Now, we can get the equation for computing the gradient of the loss with the weights of our furthest layer as such:

\[\begin{align*}\nabla_{z_2} \mathcal{L} &= J_{y}^T \nabla_{y} \mathcal{L} \\\nabla_{a} \mathcal{L} &= J_{z_2}^T \nabla_{z_2} \mathcal{L} = J_{z_2}^T J_{y}^T \nabla_{y} \mathcal{L} \\\nabla_{z_1} \mathcal{L} &= J_{a}^T \nabla_{a} \mathcal{L}= J_{a}^T J_{z_2}^T J_{y}^T \nabla_{y} \mathcal{L} \\ \nabla_{W_1} \mathcal{L} &= J_{z_1}^T \nabla_{z_1} \mathcal{L} = J_{z_1}^T J_{a}^T J_{z_2}^T J_{y}^T \nabla_{y} \mathcal{L} \end{align*}\]

It’s very important to take a moment and realize there are two ways to compute the gradient, one could start computing from left to right in a fashion known as “Forward mode automatic differentiation” or start computing from right to left in a fashion known as “Backward mode automatic differentiation”. The latter is the one used in training neural networks and commonly referred to as “backpropagation” or “backprop” for short.

\[\underbrace{\nabla_{W_1} \mathcal{L}}_{(d_2 \times d_1,\, d_2)} = \underbrace{J_{z_1}^T}_{(d_2 \times d_1,\, d_2)} \ \underbrace{J_{a}^T}_{(d_2,\, d_2)} \ \underbrace{J_{z_2}^T}_{(d_2,\, d_3)} \ \underbrace{J_{y}^T}_{(d_3,\, d_3)} \ \underbrace{\nabla_{y} \mathcal{L}}_{(d_3,\, 1)}\]

Forward vs. Reverse Mode: Why Backprop Wins

To avoid any hand-waving, I won’t move on until I show you fully why backprop is a vastly more efficient method in training deep learning models compared to forward mode autodiff. (If you read this and aren’t yet convinced, leave a comment and I will try to provide another example).
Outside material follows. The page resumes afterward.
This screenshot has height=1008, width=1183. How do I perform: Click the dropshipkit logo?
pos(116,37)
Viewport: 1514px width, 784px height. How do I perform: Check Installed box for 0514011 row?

Even though in reality we need to compute $\nabla_{W_1} \mathcal{L}$, I will dissect the computation of $\nabla_{z_1} \mathcal{L}$ mainly because the leftmost jacobian turns out to be a simple outer product (we will show later that we never materialize any of the jacobians shown here).
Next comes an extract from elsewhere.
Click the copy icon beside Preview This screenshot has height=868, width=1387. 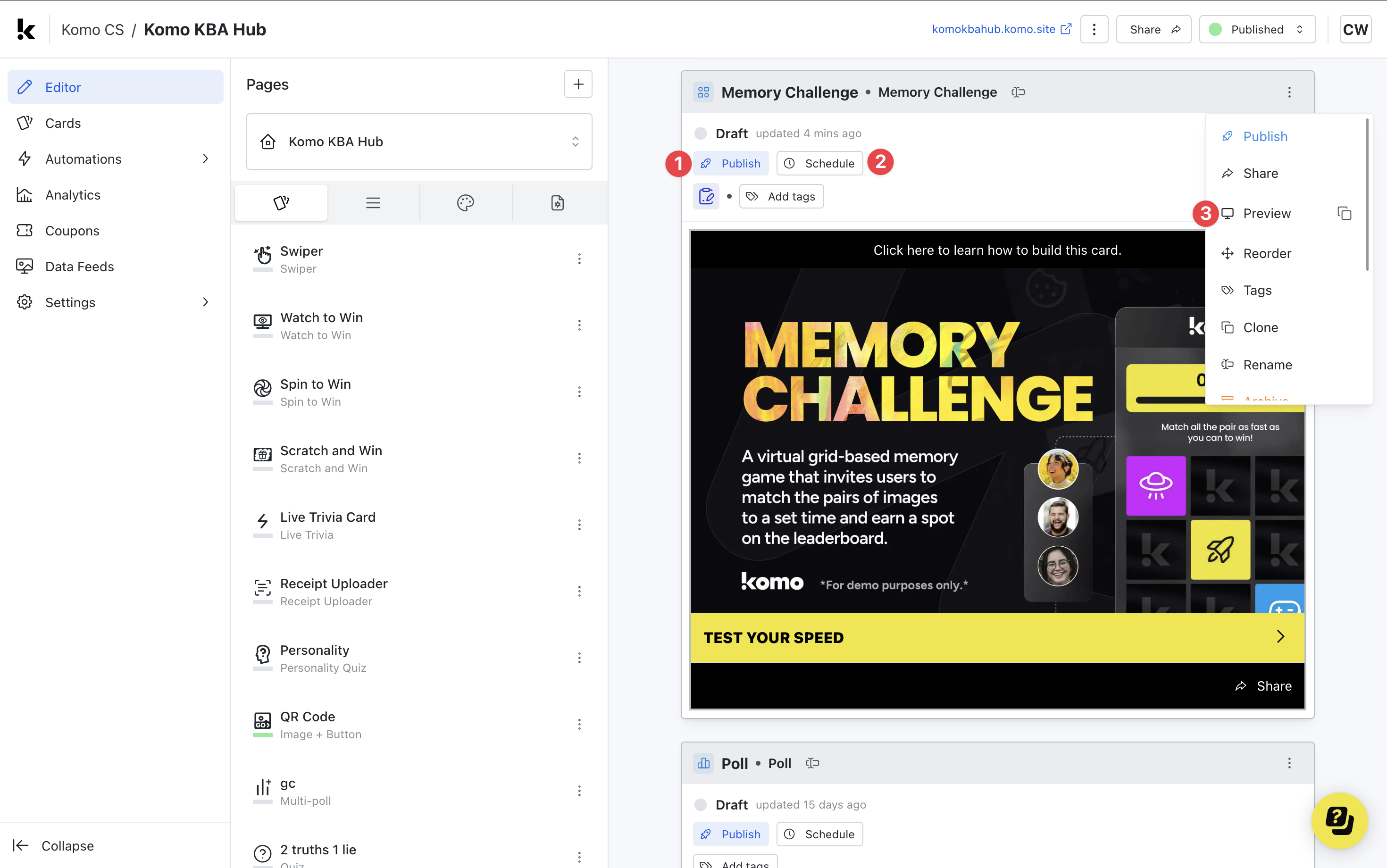pos(1344,214)
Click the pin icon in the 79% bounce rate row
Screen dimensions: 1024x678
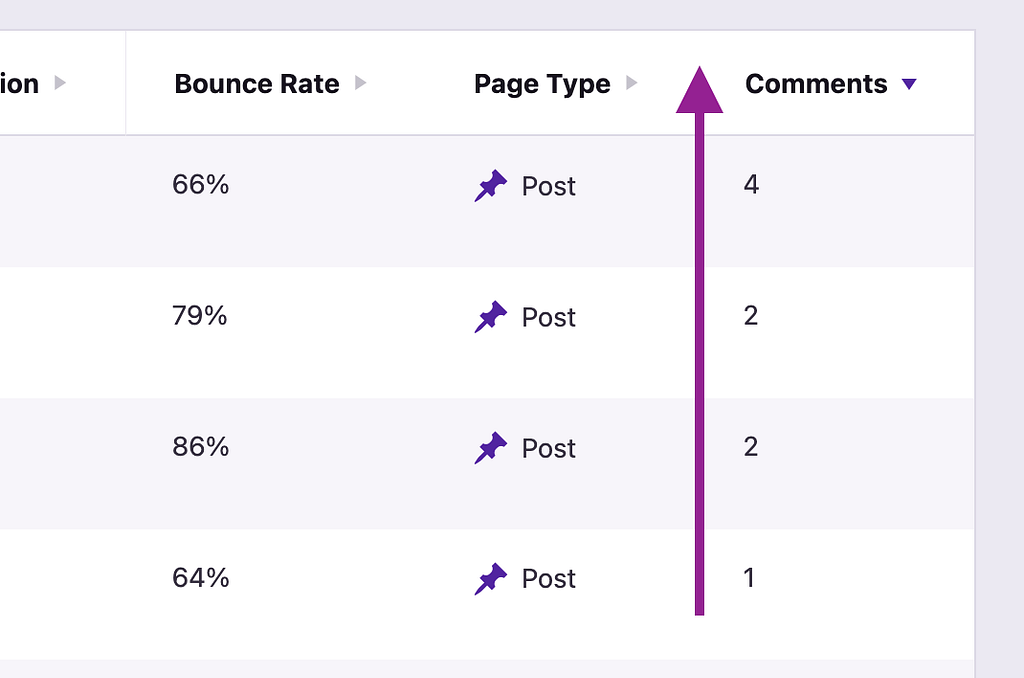pyautogui.click(x=490, y=317)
\[\underbrace{\nabla_{z_1} \mathcal{L}}_{(d_2, 1)} = \underbrace{J_{a}^T}_{(d_2,\, d_2)} \ \underbrace{J_{z_2}^T}_{(d_2,\, d_3)} \ \underbrace{J_{y}^T}_{(d_3,\, d_3)} \ \underbrace{\nabla_{y} \mathcal{L}}_{(d_3,\, 1)}\]

In forward mode autodiff, we start from the left and compute all matrix multiplications as such:

\[\nabla_{z_1} \mathcal{L} = ((J_{a}^T J_{z_2}^T )J_{y}^T) \nabla_{y} \mathcal{L}\]

which yields the number of multiplications as follows (remember multiplying $(m,n) \times (n,p)$ matrices requires $mnp$ multiplications)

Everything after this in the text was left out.